- **EXERCISE PROMPT**: Copy out the listing that follows, exactly, without its pictures.

- **SUPPLIED INFORMATION**:
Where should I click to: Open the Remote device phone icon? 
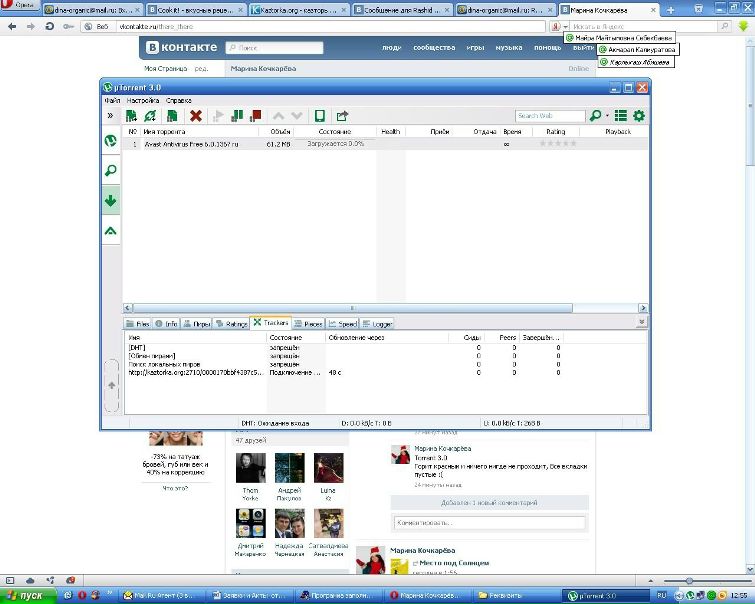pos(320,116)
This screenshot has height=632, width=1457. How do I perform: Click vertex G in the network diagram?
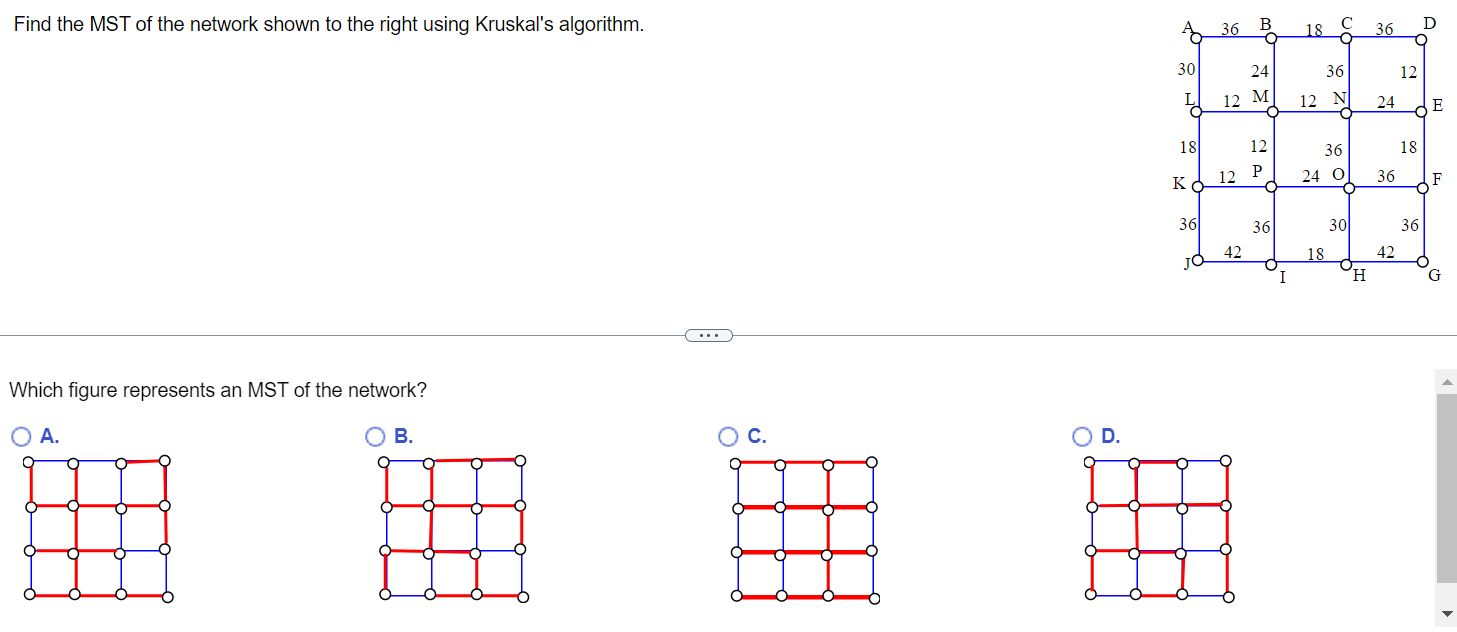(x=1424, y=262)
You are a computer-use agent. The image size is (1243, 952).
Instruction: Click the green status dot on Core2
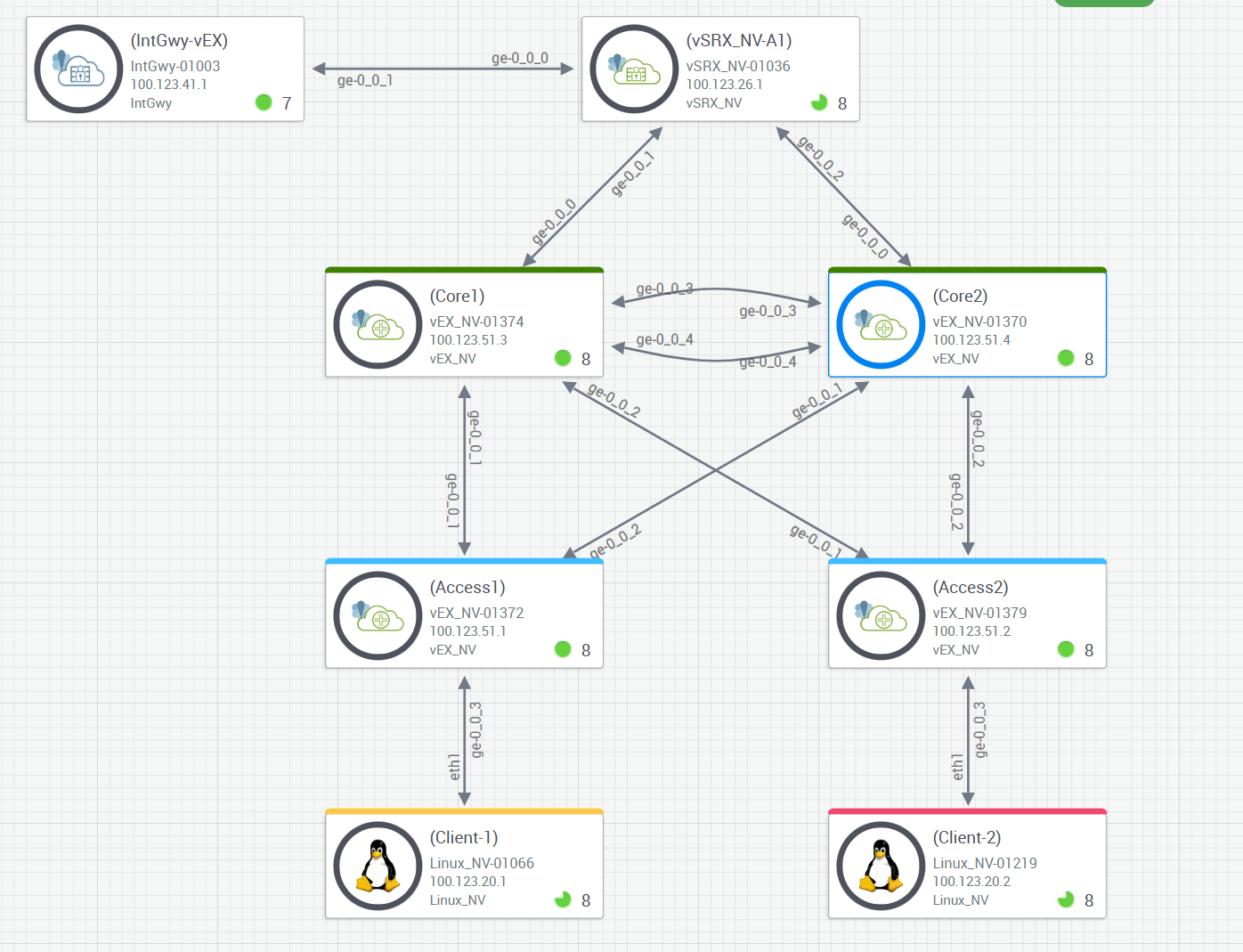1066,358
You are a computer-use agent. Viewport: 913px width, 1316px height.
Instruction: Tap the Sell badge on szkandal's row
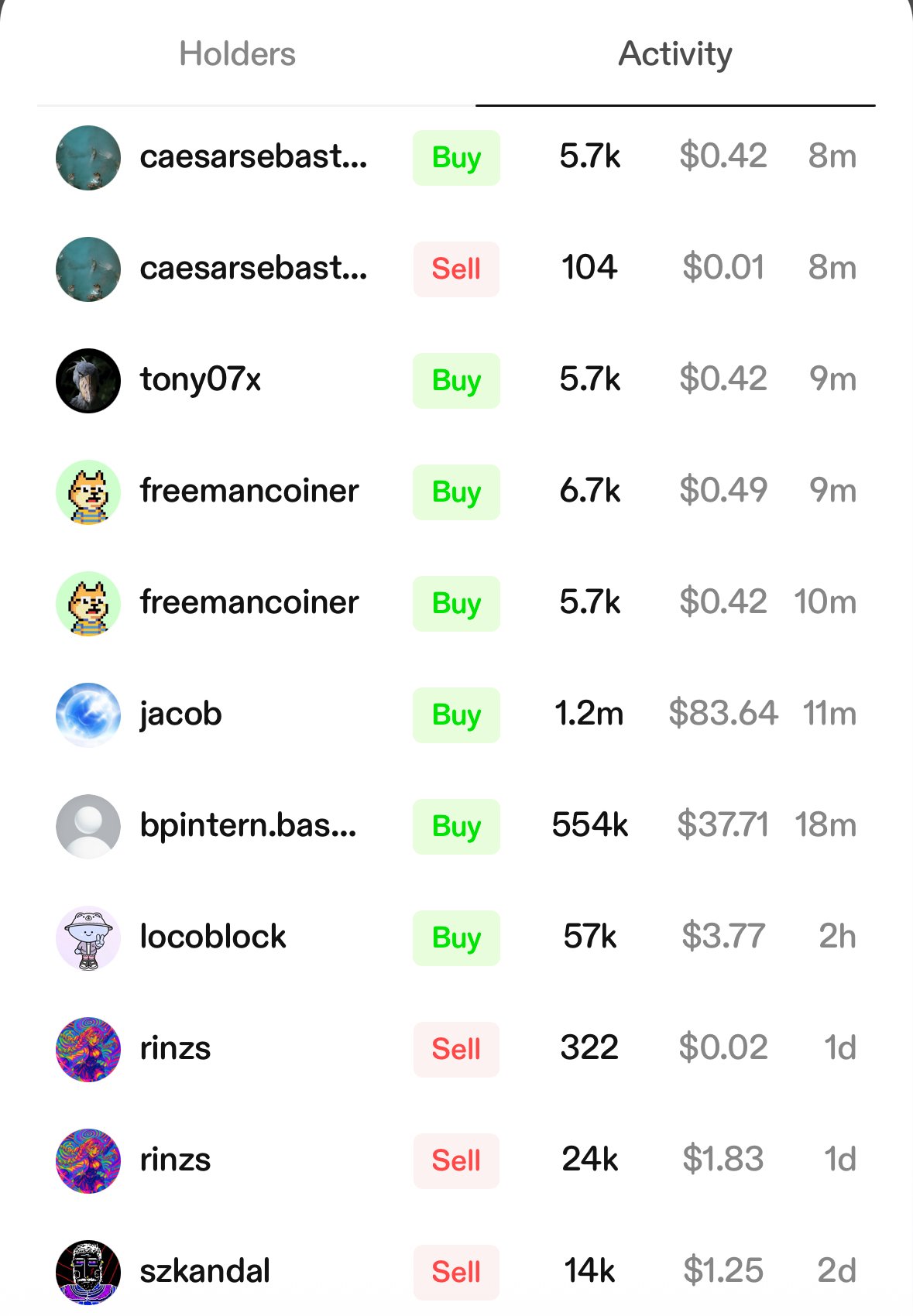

- **ANSWER TO THE EXERCISE**:
Where should I click to: Open the Remote device phone icon? 
pos(320,116)
This screenshot has height=632, width=1457. How do I perform: Click vertex G in the network diagram?
(x=1424, y=262)
You are a computer-use agent. The image size is (1243, 952).
Instruction: Click the green status dot on Core2
1066,358
You are a computer-use agent. Viewport: 913px width, 1316px height.
Instruction: Tap the Sell badge on szkandal's row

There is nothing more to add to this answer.